SOURCE EXTRACT.
>>>>>
How to calculate MIPS from SPEC benchmark?

Josephine Chang

unread,

Apr 29, 1994, 7:30:13 PM4/29/94

to

Hi,

I found recently people use SPEC benchmarks to measure performance of
processors. Can anybody tell me how to transform SPEC to MIPS? Thanks.

Josephine Chang
ch...@pacific.usc.edu

John R. Mashey

unread,

Apr 29, 1994, 8:47:05 PM4/29/94

to

In article <2ps5a5$3...@pacific.usc.edu>, ch...@pacific.usc.edu (Josephine Chang) writes:
|> Hi,
|>
|> I found recently people use SPEC benchmarks to measure performance of
|> processors. Can anybody tell me how to transform SPEC to MIPS? Thanks.

This is a meaningless question, unfortunately:
a) If you mean marekting-mips, there's no correlation.
b) If you mean VAX-mips ... well SPECint is vax-relatively, so of course
it correlates.
c) If you mean internal peak mips, there's a lot of variance.

ADVICE: don't ever use the unadorned term "mips" without saying what you
mean: it's really useless. SPECwas done to have something at least
a little better than mips-ratings.

-john mashey DISCLAIMER: <generic disclaimer, I speak for me only, etc>
UUCP: ma...@sgi.com
DDD: 415-390-3090 FAX: 415-967-8496
USPS: Silicon Graphics 6L-005, 2011 N. Shoreline Blvd, Mountain View, CA 94039-7311

David1008

unread,

May 2, 1994, 1:22:02 PM5/2/94

to

>In article <2ps5a5$3...@pacific.usc.edu>, ch...@pacific.usc.edu (Josephine
Chang) writes:

>|> I found recently people use SPEC benchmarks to measure performance of
>|> processors. Can anybody tell me how to transform SPEC to MIPS? Thanks.

And |In article <Cp1rI...@odin.corp.sgi.com>, ma...@mash.engr.sgi.com (John R.
Mashey) replies::

>This is a meaningless question, unfortunately:
>a) If you mean marekting-mips, there's no correlation.
<<<<<
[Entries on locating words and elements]
>>>>>
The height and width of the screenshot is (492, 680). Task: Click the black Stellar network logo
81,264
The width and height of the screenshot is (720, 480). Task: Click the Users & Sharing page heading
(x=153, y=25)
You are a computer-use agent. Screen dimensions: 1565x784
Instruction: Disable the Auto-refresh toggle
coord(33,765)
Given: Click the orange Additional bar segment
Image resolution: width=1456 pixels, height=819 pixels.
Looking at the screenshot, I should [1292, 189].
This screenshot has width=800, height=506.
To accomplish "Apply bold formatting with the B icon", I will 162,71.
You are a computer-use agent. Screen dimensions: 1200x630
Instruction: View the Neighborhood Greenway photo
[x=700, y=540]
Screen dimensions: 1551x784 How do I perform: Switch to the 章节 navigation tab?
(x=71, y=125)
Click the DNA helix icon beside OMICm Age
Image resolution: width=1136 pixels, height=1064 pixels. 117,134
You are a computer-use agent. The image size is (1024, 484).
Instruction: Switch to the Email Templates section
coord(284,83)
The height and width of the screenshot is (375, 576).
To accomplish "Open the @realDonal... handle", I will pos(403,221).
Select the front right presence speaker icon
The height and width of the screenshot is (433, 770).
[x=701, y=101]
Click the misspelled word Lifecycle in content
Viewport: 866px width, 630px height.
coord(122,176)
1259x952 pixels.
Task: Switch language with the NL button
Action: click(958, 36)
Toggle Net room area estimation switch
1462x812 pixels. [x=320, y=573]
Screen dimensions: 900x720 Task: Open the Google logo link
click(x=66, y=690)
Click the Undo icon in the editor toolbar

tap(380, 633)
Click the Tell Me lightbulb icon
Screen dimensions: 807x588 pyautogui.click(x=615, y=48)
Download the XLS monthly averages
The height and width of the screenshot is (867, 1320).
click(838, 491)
<<<<<
EXERCISE REQUIREMENTS.
Carry on the SPEC-to-MIPS thread from its last line. These items have no connection to the SPEC-to-MIPS thread.

WRITTEN ANSWER.
>b) If you mean VAX-mips ... well SPECint is vax-relatively, so of course
>it correlates.
>c) If you mean internal peak mips, there's a lot of variance.

>ADVICE: don't ever use the unadorned term "mips" without saying what you
>mean: it's really useless. SPECwas done to have something at least
>a little better than mips-ratings.

Pardon my monologue, but I am tired of the old refrain that MIPs mean nothing
(admittedly this is not quite what John is saying but it creates the
opportunity...)

I think that Joesephine (please correct me if I am wrong) is looking for a map
from SpecInts to MIPs (which stands for Millions of Instructions Per second and
ought to mean that without elaboration!) for the more common processors in
common configurations. This is an empirical set of numbers and quite real. In
addition, it is quite useful to implementors who often are more interested in
the number of instructions of a particular machine configuration they can
expect per microsecond than some general purpose wiegthed benchmark. The
benchmark is useful to compare chips but the MIPs number is useful when you
have an existing application on an existing configuration, say a 25mz 960/CF
with so much cache, and so on, and you want to know the effect of using a
similar processor, say a PowerPC or a 960/HA in the next generation of a
product.

Bryan O'Sullivan

unread,

May 2, 1994, 3:40:05 PM5/2/94

to

davi...@aol.com (David1008) writes:

JRM> ADVICE: don't ever use the unadorned term "mips" without saying
JRM> what you mean: it's really useless. SPECwas done to have
JRM> something at least a little better than mips-ratings.

David> I think that Joesephine (please correct me if I am wrong) is
David> looking for a map from SpecInts to MIPs (which stands for
David> Millions of Instructions Per second and ought to mean that
David> without elaboration!) for the more common processors in common
David> configurations. This is an empirical set of numbers and quite
David> real.

Forgive me if I am missing something in what you say, but you appear
to favour precisely the meaningless indication against which John
warns. Millions of *what* instructions, what mix of different types?
On modern RISCs, `most' instructions take about a cycle to execute.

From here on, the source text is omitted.